- STATED PROBLEM:
Reproduce the records word for word, starting at the first line and stopping after the line that contains "point(480,341)", with both of those lines included. Omit the pictures from your answer.

- INPUT:
───

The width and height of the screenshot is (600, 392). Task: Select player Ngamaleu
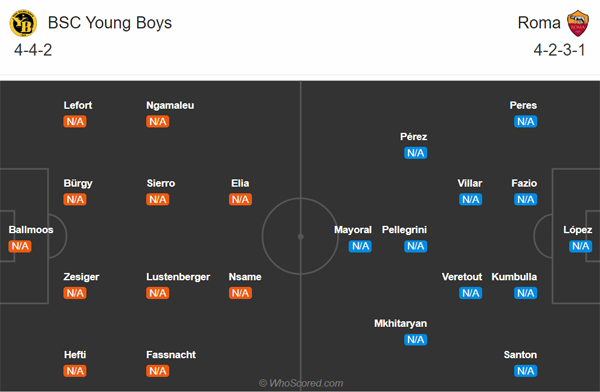[x=170, y=105]
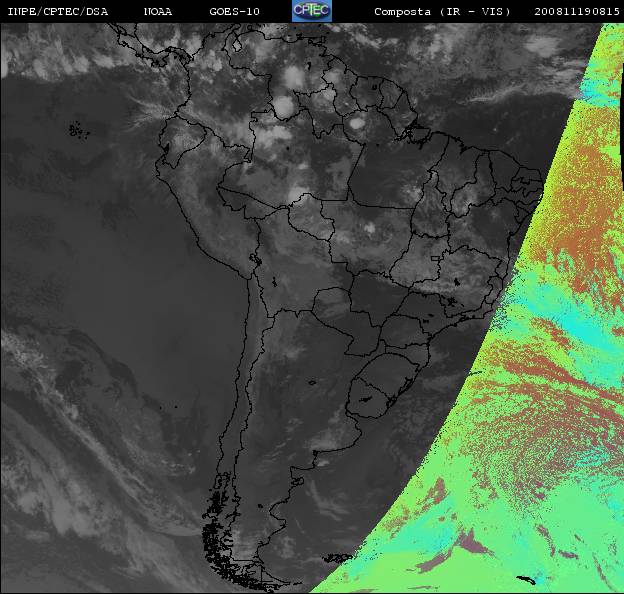Click the Mar Chiquita lake in Argentina

tap(312, 383)
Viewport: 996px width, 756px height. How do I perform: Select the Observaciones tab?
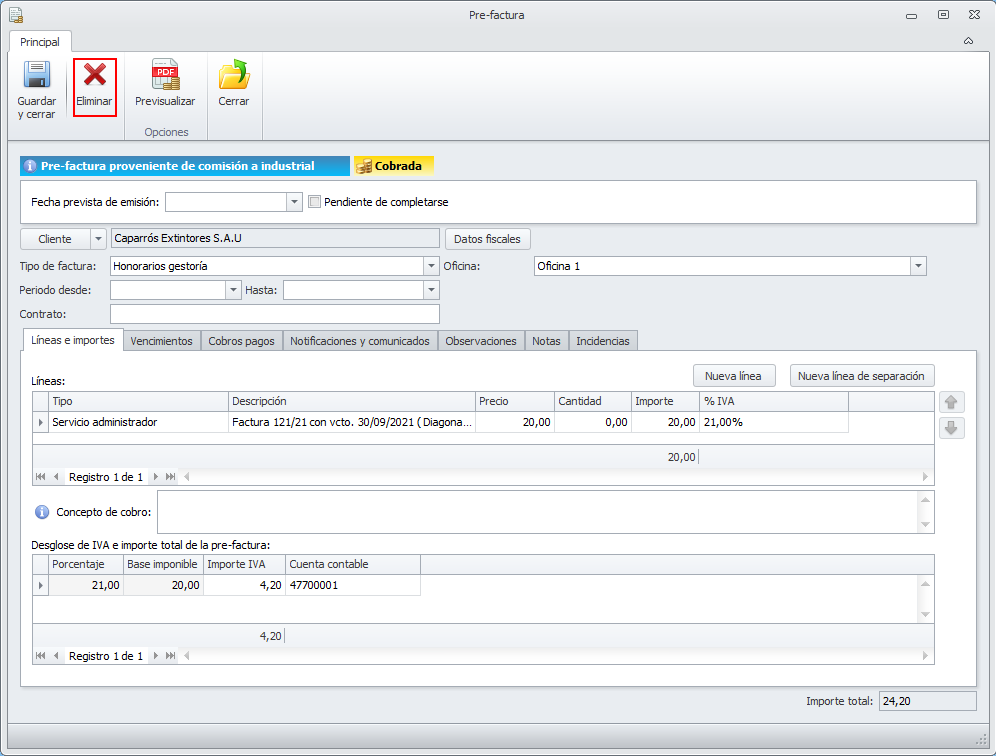point(480,341)
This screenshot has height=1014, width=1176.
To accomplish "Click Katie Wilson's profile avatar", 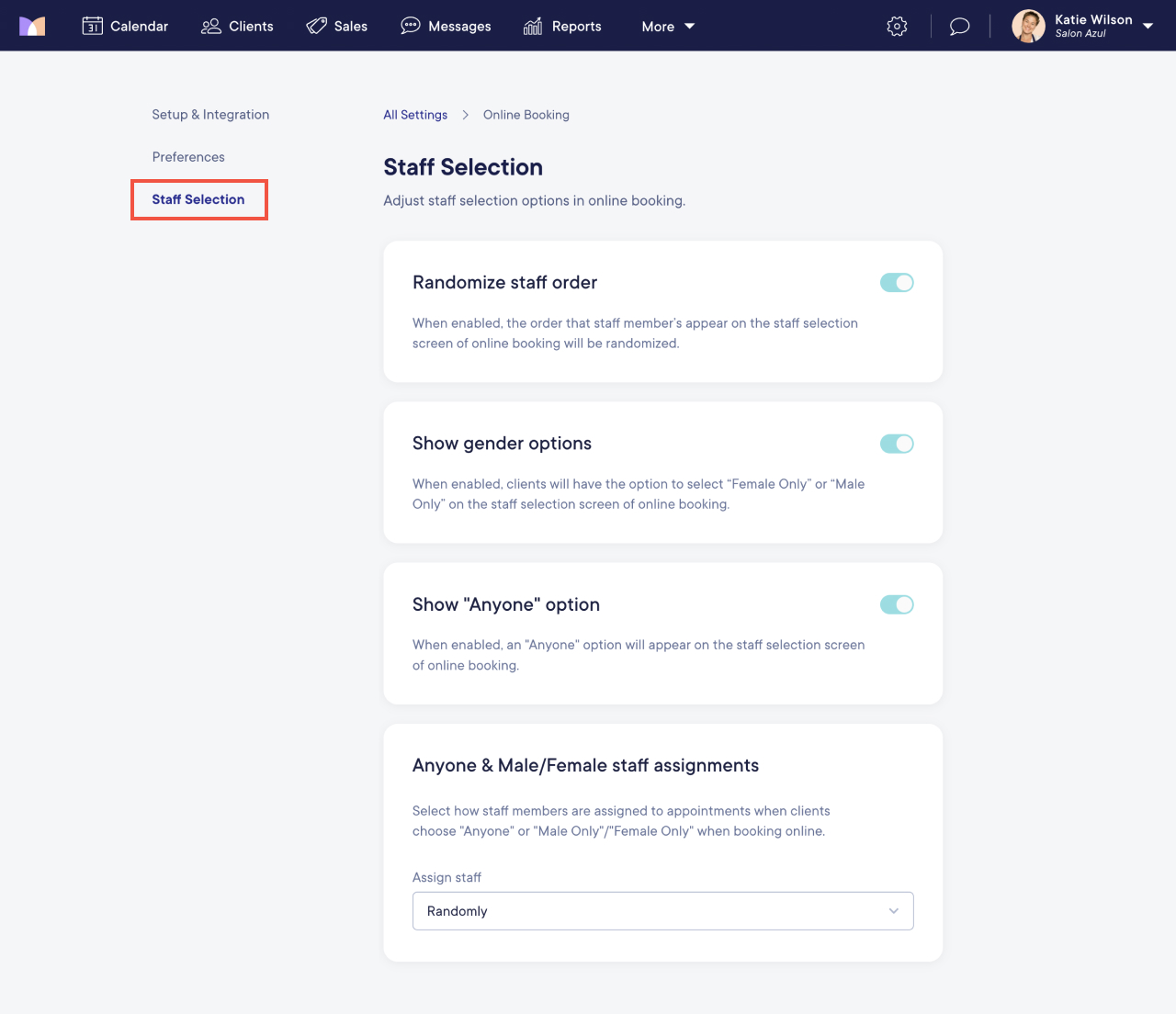I will (1027, 26).
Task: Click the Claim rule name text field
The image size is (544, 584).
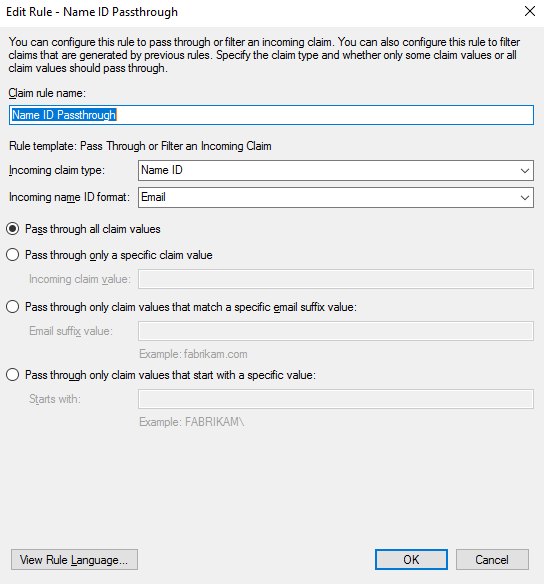Action: [271, 115]
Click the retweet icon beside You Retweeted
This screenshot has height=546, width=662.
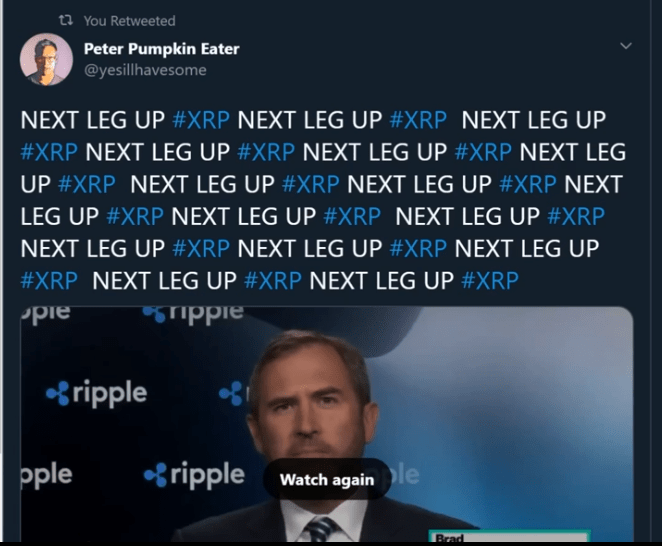(65, 20)
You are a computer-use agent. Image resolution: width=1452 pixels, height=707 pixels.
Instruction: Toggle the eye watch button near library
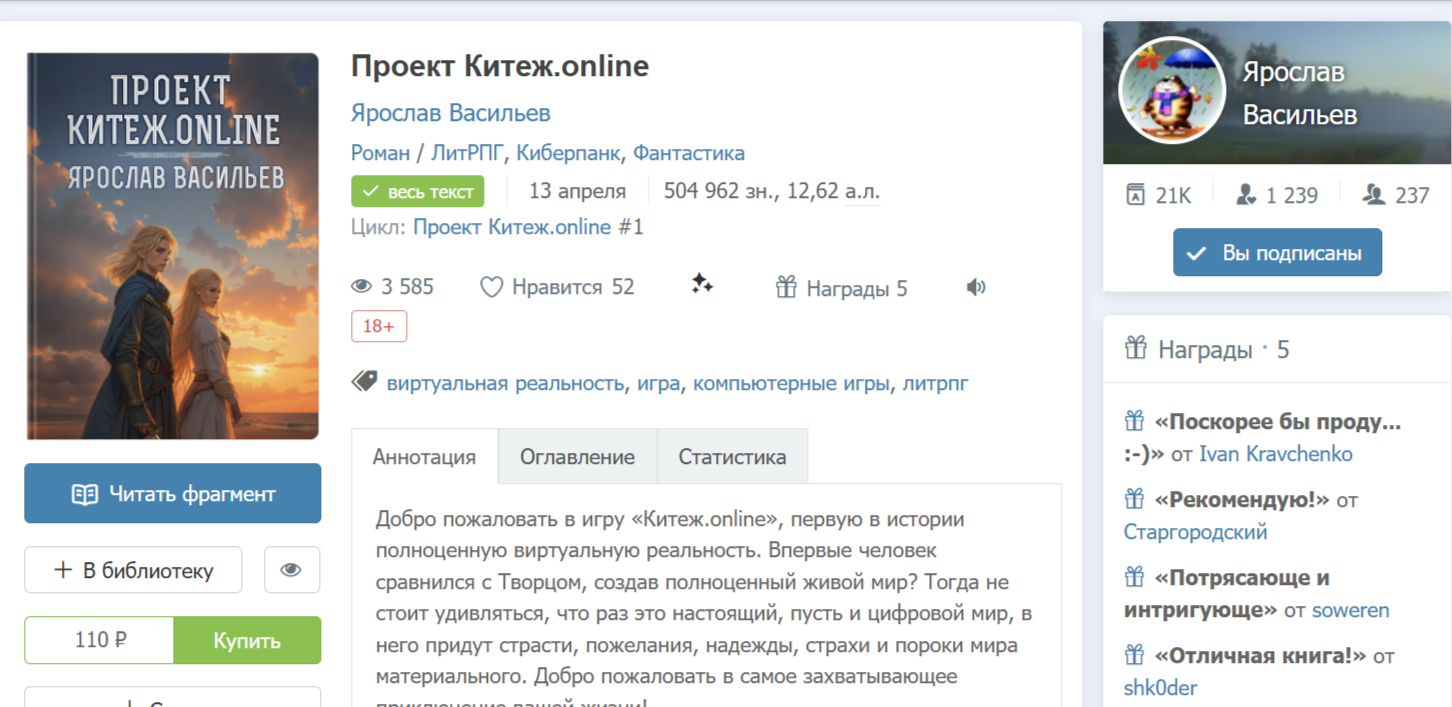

───

- REPLY:
The width and height of the screenshot is (600, 392). Task: Select player Ngamaleu
[x=170, y=105]
Click the Mar Chiquita lake in Argentina

tap(312, 383)
Viewport: 996px width, 756px height. How do I perform: Select the Observaciones tab?
point(480,341)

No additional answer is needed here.